Truffa alle poste, due in manette per riciclaggio
Con documenti falsi avevano già prelevato 30 mila euro grazie a titoli rubati due anni fa. Li incastra la polizia postale, in borghese tra i clienti dello sportello
Un piano quasi perfetto, che grazie alla professionalità degli inquirenti e degli impiegati delle poste è stato però sventato.
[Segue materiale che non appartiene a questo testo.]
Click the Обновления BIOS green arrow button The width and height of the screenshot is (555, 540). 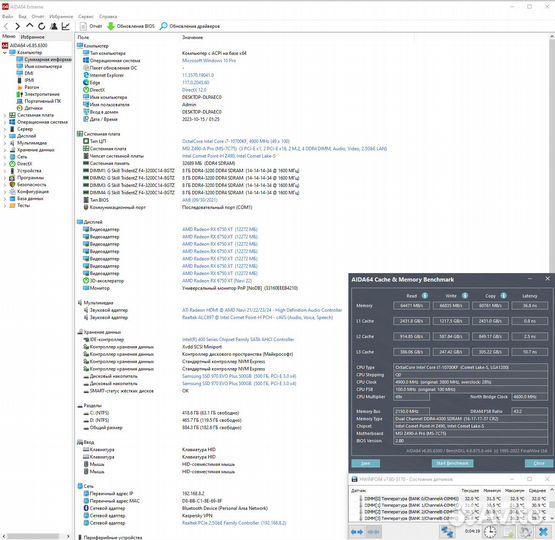coord(131,26)
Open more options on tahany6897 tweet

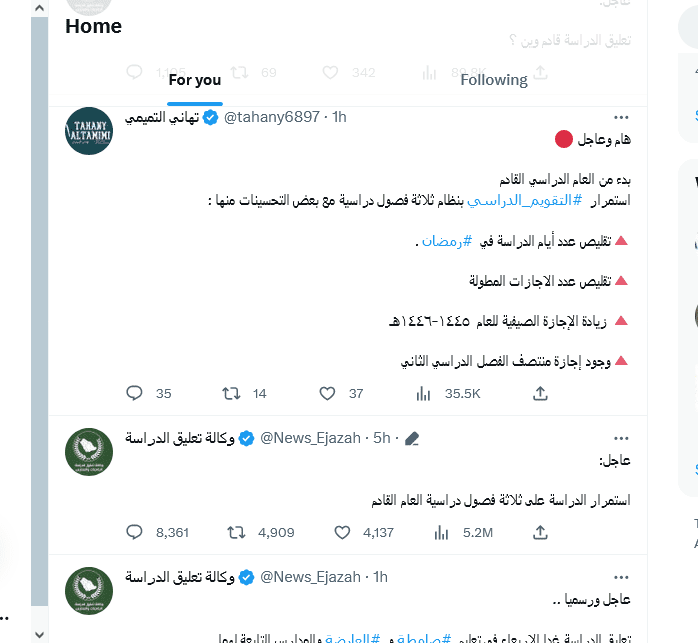(621, 118)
Due uomini conosciuti alla Questura, Gino Amabile, di 45 anni di Solbiate Olona e Giordano Cavaleri, cinquantanovenne di Castiglione Olona sono stati arrestati dalla Polizia Postale delle Comunicazioni di Varese per essere stati pizzicati in flagranza di reato per ricliclaggio e falsificazione di documenti.
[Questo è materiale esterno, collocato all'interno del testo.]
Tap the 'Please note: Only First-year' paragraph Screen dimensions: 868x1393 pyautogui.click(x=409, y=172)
Secondo le indagini condotte dalla Questura il duetto aveva architettato uno stratagemma per recuperare decine di migliaia di euro da alcuni titoli nominativi postali rubati due anni fa in un appartamento di Locate Varesino. I titoli, emessi dalle poste, davano la possibilità al legittimo possessotre di prelevare l’importo in ogni momento. E per arrivare all’obiettivo, lo stratagemma è partito da un classico della truffa: la falsificazione di documenti, con le generalità del legittimo possessore dei titoli, fatta eccezione per la foto dell’Amabile, finita sulla carta filigranata fasulla, come falso è risultato il codice fiscale, realizzato ad hoc per il raggiro. Il tutto condito dalla fiducia che i dipendenti postali di Gornate Olona – l’ufficio di Poste Italiane scelto per mettere a punto il giochetto – riponevano in un viso noto, quello del cliente abituale che pagava le bollette della luce e del gas a fine mese e con cui si scambiano quattro parole sul tempo: Giordano Cavaleri. Il Cavaleri avrebbe aiutato, secondo la ricostruzione della Polizia Postale, il finto beneficiario dei certificati di deposito a riscuotere una prima tranche di circa 30 mila euro, sempre allo sportello di Gornate Olona.
Pochi giorni dopo dal primo prelievo, poi, la prenotazione per il ritiro di altri contanti, di lì a pochi giorni: altri 40.000 euro. Cifre importanti, che hanno insospettito i funzionari dei due uffici postali: quello dell’emissione dei titoli, Locate, e quello dove l’Amabile aveva chiesto il prelievo, Gornate. Un confronto delle carte d’identità via fax tra i due istituti è stato sufficiente per confermare che qualcosa non andava. Le poste hanno quindi avvertito la polizia, che ha atteso in borghese l’arrivo dei due agli sportelli. Concordato un giorno per prelevare i contanti, gli agenti si sono spacciati per clienti e hanno così fatto scattare le manette al momento giusto ai polsi dei due.